Bark

Monday, February 10th, 2003

In Bark, Larissa Macfarquhar reviews Stanley Coren’s latest dog book, The Pawprints of History, and shares some dog anecdotes — some grisly, some touching:

Take Columbus, for example. Columbus believed that for fighting Indians one dog was worth fifty soldiers, so when he advanced into America he took a pack of two-hundred-and-fifty-pound mastiffs with him. In one industrious battle in 1495, these mastiffs leaped upon and disembowelled more than a hundred Indians apiece. (This figure was reported by an observer of the fight, Bartolomé de las Casas, who, realizing that it was difficult to credit, went on to explain that the dogs were used to disembowelling deer and boars, and so found the soft and hairless skin of Indians quite easy to bite into.)
[...]
In the early years of the last century, Hachiko, an Akita with a well-developed sense of time, got into the habit of meeting his master, Professor Eisaburo Ueno, of Tokyo University, every day when he arrived from work at the Shibuya subway station.
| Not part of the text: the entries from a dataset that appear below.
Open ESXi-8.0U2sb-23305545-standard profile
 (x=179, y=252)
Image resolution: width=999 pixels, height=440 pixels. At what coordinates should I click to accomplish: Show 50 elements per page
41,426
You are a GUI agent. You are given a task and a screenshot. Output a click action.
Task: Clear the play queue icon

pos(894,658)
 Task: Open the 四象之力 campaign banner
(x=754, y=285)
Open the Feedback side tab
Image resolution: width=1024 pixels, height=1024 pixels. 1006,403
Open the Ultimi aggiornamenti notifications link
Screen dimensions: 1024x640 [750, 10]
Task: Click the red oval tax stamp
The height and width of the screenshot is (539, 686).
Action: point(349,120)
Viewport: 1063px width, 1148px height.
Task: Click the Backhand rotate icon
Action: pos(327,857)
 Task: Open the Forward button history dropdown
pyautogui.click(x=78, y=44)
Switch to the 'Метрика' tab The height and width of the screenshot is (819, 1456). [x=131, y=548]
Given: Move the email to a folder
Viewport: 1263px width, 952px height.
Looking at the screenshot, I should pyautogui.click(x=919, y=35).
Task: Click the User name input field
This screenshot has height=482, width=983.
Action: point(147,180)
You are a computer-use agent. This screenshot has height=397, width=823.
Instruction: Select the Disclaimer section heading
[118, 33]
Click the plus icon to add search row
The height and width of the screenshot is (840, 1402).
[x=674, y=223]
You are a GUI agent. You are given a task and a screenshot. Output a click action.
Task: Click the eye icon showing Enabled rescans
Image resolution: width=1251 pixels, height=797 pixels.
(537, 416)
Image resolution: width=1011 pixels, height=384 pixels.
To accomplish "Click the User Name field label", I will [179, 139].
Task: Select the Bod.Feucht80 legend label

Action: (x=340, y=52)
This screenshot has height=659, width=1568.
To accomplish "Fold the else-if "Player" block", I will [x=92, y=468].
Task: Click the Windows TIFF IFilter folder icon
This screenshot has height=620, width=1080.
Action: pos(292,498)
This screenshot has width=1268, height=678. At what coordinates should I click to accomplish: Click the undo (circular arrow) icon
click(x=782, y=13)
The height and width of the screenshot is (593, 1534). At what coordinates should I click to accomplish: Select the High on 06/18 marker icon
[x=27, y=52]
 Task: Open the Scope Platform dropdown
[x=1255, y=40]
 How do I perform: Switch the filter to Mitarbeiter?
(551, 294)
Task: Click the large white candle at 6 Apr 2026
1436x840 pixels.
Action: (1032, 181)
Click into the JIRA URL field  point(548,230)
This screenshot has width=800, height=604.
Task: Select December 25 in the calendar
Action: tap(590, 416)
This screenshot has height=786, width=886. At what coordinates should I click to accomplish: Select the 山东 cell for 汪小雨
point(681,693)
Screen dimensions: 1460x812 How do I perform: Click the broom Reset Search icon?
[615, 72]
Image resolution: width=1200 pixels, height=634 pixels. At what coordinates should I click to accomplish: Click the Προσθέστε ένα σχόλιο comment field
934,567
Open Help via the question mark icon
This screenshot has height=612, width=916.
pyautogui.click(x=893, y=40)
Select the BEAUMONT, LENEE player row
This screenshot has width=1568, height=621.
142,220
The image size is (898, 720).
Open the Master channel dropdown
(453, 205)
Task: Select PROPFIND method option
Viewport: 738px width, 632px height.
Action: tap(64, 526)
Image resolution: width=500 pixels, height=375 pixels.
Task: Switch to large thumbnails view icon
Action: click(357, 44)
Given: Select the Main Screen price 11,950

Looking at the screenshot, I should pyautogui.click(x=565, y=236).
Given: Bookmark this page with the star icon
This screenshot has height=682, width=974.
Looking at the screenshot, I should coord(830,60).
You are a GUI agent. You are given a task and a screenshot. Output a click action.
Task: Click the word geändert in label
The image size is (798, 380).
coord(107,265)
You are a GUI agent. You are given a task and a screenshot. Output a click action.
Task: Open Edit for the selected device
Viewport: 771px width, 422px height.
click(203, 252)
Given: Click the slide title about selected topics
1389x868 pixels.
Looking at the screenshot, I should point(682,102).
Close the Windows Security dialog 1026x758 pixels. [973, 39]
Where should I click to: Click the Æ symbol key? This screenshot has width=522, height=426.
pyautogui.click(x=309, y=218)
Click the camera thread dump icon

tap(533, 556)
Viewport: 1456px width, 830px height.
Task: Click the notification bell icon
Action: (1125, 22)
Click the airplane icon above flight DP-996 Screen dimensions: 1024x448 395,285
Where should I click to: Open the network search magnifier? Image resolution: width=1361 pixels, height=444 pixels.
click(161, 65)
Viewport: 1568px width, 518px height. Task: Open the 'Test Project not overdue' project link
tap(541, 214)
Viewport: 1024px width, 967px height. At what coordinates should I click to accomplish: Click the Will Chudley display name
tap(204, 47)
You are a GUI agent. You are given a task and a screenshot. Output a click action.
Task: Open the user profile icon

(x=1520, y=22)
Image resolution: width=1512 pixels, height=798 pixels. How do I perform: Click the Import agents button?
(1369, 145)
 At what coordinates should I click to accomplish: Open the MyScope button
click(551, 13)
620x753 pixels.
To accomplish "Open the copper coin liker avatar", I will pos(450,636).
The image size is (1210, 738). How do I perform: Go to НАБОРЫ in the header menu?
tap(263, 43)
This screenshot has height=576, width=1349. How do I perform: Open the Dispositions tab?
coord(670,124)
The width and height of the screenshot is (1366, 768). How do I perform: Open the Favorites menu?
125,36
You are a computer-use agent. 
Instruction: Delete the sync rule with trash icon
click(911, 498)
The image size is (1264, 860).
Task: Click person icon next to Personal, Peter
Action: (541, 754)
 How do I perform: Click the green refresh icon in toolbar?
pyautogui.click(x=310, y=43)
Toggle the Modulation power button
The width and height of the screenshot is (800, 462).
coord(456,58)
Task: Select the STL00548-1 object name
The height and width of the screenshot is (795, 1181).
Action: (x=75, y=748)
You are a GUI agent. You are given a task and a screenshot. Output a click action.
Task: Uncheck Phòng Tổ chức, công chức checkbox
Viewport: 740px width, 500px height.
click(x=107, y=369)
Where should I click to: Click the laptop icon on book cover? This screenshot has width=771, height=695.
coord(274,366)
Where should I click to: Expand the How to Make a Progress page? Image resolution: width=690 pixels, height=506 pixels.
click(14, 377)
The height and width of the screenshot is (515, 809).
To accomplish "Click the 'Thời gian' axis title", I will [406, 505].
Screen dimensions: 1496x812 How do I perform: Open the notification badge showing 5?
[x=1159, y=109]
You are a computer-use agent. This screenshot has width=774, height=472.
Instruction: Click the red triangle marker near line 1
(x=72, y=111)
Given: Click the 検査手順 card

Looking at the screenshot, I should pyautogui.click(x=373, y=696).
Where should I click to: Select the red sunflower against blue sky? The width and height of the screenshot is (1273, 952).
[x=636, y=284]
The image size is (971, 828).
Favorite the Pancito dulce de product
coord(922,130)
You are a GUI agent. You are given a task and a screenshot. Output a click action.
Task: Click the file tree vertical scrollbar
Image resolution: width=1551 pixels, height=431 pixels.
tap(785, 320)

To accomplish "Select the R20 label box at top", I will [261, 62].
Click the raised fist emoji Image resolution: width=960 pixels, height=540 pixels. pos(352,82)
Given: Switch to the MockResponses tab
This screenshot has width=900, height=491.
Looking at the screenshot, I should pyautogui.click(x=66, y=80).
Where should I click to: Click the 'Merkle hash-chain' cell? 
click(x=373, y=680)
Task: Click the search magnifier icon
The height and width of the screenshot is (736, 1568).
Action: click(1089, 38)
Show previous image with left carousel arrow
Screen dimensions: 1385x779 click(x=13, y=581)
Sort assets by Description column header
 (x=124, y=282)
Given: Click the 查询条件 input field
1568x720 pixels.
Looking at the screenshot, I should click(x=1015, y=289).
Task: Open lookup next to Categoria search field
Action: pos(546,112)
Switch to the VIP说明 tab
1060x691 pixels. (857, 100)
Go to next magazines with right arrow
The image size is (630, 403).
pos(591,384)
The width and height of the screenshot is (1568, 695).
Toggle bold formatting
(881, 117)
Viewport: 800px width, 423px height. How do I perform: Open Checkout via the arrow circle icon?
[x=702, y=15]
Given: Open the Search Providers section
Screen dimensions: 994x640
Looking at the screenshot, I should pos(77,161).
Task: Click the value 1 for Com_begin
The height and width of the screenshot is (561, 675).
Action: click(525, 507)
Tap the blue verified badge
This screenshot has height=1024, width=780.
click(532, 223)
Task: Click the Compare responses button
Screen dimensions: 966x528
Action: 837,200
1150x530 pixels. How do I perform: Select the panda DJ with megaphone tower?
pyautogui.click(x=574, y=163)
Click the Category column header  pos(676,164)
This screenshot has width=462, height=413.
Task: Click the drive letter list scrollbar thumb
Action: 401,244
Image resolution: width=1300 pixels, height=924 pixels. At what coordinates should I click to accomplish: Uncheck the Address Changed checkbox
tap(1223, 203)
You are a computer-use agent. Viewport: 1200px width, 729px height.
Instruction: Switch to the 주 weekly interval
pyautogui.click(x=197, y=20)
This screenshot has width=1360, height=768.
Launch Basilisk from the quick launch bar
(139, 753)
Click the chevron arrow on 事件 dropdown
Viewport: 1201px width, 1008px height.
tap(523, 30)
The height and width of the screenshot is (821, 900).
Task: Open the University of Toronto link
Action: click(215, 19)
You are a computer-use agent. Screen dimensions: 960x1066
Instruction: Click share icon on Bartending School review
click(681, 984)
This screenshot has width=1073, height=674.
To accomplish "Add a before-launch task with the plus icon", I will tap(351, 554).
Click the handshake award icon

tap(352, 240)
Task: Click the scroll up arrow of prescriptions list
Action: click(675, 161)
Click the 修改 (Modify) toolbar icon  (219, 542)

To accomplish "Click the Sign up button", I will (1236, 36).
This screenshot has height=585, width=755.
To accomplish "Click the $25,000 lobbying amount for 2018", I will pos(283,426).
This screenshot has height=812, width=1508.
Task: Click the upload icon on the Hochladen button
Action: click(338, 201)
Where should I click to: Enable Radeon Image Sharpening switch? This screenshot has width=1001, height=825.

Ueno died in 1925, but Hachiko continued to meet his train every day for nine years, until he himself died, in 1934. The world’s most famous Skye terrier, Greyfriars Bobby, remained by his master’s grave in Edinburgh for fourteen years, until his own death, in 1872. There are dogs who have committed voluntary suttee. It goes without saying that a human being who attempted to behave in any of these ways would be urged to stop and, with some hand-wringing, be hospitalized. But dogs are permitted to love unrequited and to excess. Dogs who love too much, codependent dogs, or clingy, pathetic dogs are not reproved. Love and altruism are never pathological in a dog.